La decisión del Tribunal Supremo de citar a declarar como imputado al juez Baltasar Garzón por excederse presuntamente en la investigación de las desapariciones durante la guerra civil y el régimen de Franco no puede causar en la ciudadanía otra reacción que la perplejidad. El alto tribunal entiende que Garzón pudo prevaricar (es decir, actuar injustamente a sabiendas) al abrir el proceso al franquismo sin tener potestad para ello.
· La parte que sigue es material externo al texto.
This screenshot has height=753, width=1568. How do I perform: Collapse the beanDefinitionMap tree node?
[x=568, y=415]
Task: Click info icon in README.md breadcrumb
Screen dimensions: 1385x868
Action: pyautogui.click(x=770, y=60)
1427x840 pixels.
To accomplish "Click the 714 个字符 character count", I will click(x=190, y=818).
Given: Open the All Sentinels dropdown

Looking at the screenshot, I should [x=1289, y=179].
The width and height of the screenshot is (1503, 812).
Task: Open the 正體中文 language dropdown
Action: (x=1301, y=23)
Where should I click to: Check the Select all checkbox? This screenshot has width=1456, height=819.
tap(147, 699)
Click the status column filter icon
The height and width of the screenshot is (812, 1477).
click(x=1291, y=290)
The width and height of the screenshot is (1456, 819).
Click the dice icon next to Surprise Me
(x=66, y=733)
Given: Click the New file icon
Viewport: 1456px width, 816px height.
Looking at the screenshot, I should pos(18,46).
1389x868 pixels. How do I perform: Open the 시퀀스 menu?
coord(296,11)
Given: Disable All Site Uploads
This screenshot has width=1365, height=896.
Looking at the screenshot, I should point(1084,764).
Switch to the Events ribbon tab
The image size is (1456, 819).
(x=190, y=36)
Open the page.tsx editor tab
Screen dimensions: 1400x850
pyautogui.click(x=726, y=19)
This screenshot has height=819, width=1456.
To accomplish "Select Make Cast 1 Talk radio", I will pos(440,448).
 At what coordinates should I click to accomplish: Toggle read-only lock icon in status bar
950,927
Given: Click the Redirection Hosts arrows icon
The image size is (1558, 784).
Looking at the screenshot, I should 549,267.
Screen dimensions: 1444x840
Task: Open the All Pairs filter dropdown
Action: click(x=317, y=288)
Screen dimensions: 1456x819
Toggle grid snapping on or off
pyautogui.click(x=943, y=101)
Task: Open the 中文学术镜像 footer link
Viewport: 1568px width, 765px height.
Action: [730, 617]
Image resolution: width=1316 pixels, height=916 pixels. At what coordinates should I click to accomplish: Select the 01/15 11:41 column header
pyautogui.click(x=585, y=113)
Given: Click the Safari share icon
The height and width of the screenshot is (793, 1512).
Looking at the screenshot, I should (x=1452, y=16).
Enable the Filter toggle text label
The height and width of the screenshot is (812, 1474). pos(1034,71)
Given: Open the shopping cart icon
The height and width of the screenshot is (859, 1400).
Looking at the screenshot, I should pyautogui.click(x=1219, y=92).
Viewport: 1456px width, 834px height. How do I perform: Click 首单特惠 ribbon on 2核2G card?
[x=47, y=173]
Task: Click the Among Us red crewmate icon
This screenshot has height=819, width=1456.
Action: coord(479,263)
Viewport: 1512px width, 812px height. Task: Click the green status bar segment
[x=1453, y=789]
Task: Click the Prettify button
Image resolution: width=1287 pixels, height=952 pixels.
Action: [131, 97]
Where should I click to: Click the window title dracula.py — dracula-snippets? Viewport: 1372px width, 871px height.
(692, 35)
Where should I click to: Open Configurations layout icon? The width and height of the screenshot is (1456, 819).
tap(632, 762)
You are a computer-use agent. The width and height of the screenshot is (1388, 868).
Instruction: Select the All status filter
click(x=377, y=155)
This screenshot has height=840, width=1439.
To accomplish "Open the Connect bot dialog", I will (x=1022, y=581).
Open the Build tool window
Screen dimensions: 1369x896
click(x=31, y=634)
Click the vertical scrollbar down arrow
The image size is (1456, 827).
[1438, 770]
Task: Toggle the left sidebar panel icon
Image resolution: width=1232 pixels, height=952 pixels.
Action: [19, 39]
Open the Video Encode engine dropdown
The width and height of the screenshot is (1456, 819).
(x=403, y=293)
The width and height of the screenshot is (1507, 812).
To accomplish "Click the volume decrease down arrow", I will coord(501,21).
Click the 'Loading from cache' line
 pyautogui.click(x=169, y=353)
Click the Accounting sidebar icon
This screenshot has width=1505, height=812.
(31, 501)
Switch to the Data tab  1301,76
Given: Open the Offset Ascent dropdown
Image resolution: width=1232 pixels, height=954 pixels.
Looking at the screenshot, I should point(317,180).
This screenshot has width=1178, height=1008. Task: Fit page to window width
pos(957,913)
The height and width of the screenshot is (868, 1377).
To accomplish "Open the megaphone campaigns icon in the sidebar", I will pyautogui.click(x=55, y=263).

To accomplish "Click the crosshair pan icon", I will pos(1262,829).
La polémica sobre si Garzón era competente o no para afrontar este asunto ya quedó sustanciada en noviembre, cuando el Supremo decidió que no. El caso, sin embargo, ha sido mantenido vivo por Manos Limpias --un sindicato ultraderechista sin apenas afiliación y que comanda un exdirigente del grupo fascista Fuerza Nueva--, que se querelló contra el juez de la Audiencia Nacional. Esa iniciativa particular ha sido la palanca de la decisión de ayer del Supremo, que, aun no siendo firme a la espera de los posibles recursos, ya significa un aldabonazo por su gran carga política de castigo de todo lo que suponga un juicio del franquismo. De hecho, en el plano político, el PP se alegró de que el juez haya "probado su propia medicina".

La mayor parte de las asociaciones de jueces creen que la querella acabará archivada y que no se dará a los detractores de Garzón el trofeo de sentar al juez en el banquillo. Es deseable que ese sea el desenlace de este despropósito.